How to build phylogenetic tree

Okay, we are about to build a phylogenetic tree. What do we need for it? How is it done? What is it?

First of all, phylogenetic tree is a branching diagram or “tree” showing the inferred evolutionary relationships among various biological species or other entities—their phylogeny—based upon similarities and differences in their physical or genetic characteristics. It is the tool used by the biologists to see, how different population can be, what split is about to happen and how much is subjects of one population differ from other. In this article we provide short manual for building a phylogenetic tree.

This is going to be a «building a phylogenetic tree for dummies» manual. Of course, there are more approaches available and you can use whatever you like / need to use, this is just an example, of how we can build a phylogenetic tree.
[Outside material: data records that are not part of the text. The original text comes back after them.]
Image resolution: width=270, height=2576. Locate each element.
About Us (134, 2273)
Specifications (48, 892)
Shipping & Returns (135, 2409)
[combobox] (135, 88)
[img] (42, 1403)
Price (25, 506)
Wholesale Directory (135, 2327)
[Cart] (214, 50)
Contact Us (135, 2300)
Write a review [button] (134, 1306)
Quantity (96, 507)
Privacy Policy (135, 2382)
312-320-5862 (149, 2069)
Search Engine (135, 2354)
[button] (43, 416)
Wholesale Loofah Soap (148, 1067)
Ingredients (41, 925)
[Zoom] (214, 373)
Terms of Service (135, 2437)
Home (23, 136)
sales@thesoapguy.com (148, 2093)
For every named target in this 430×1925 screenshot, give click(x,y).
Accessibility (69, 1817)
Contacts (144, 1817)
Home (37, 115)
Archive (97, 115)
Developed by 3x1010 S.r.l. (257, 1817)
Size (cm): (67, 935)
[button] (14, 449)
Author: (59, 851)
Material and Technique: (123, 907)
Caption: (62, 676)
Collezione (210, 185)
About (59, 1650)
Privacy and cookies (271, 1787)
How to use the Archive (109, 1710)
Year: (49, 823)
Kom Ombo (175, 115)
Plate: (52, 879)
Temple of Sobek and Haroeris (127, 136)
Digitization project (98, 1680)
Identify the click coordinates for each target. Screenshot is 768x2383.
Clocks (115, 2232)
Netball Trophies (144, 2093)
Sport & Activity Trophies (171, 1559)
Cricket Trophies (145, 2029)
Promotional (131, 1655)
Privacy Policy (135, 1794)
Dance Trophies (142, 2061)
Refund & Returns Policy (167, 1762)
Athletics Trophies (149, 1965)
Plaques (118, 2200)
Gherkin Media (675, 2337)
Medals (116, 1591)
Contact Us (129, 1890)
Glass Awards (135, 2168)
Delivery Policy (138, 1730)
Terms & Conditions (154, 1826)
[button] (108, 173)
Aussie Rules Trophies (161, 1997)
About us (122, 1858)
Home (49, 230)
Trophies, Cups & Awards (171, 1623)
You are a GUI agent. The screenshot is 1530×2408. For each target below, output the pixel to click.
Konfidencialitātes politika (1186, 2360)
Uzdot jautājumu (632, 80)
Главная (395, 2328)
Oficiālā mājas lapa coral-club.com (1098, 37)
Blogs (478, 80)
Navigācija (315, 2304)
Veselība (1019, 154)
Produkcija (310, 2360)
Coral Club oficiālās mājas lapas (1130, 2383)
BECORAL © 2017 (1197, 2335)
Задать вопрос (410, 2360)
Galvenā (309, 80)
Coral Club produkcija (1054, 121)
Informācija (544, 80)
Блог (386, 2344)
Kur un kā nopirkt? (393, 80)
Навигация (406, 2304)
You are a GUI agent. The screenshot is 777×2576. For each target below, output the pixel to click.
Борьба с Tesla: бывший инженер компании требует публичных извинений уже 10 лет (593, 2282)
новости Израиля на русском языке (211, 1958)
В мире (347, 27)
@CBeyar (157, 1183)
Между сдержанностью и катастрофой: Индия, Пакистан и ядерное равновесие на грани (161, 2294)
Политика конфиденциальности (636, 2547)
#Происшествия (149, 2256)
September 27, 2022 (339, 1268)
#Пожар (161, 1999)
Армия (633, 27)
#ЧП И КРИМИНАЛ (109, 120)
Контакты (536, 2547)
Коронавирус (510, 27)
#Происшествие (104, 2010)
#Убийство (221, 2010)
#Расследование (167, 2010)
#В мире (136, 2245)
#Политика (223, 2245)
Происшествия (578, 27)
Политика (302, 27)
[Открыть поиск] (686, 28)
We are going to use the following workflow:

SETTING UP THE DATASET: ALIGNMENT ALGORITHMS AND DATA MANAGING

1. Identify a zoological group of interest (aiming to reconstruct a deep phylogeny, this should be a higher-level taxon, like a Phylum, a Class, an Order, or similar);

2. use CLC Sequence Viewer to download 15-20 complete mitochondrial genomes of the selected group;

3. extract the DNA sequences of a Protein Coding Gene (PCG) and a Ribosomal Gene (RG) and save the two datasets in FASTA format;

4. translate the PCG dataset into amminoacids, using the correct mitochondrial code;

5. align the three datasets using M-Coffee, trying different combinations of algorithms;

6. mask the data with GBlocks;

7. convert the translated PCG dataset into Phylip format using MEGA or CLC Sequence Viewer;

8. code nucleotide gaps as presence/absence data using GapCoder (which takes as input a modified FASTA file).

 MAXIMUM LIKELIHOOD

1 Execute ProtTest on the Phylip-formatted translated PCG dataset to identify the most suitable amminoacid substitution model;

2 use RAxML to estimate 100 maximum likelihood trees from the translated PCG dataset;

3 create a 60%-threshold consensus tree using PhyUtility;

4 open the tree using Dendroscope.

 BAYESIAN INFERENCE

1 Execute jModelTest on FASTA nucleotide dataset to identify the most suitable nucleotide substitution model;

2 concatenate the aminoacid and the nucleotide datasets (both data and presence/absence gap scores) in a single NEXUS file;

3 load this NEXUS files with MrBayes and instruct the software for partitioning, modelling, and analyzing data;

4 open the tree using Dendroscope.

NETWORKS AND CHRONOGRAMS

1 Use SplitsTree to perform different reconstructions of phylogenetic networks;

2 provide r8s the output tree of MrBayes to obtain an ultrametric tree (parameters will be optimized group by group).

 

Part 1: SETTING UP THE DATASET. ALIGNMENT ALGORITHMS AND DATA MANAGING

At first we need to decide, for which group of animals we are going to build our phylogenetic tree. This is one of the hardest parts, so this is should be done wisely, unless you are reading this, already having to build a particular tree, then it’s easy for you, cause you don’t have a choice.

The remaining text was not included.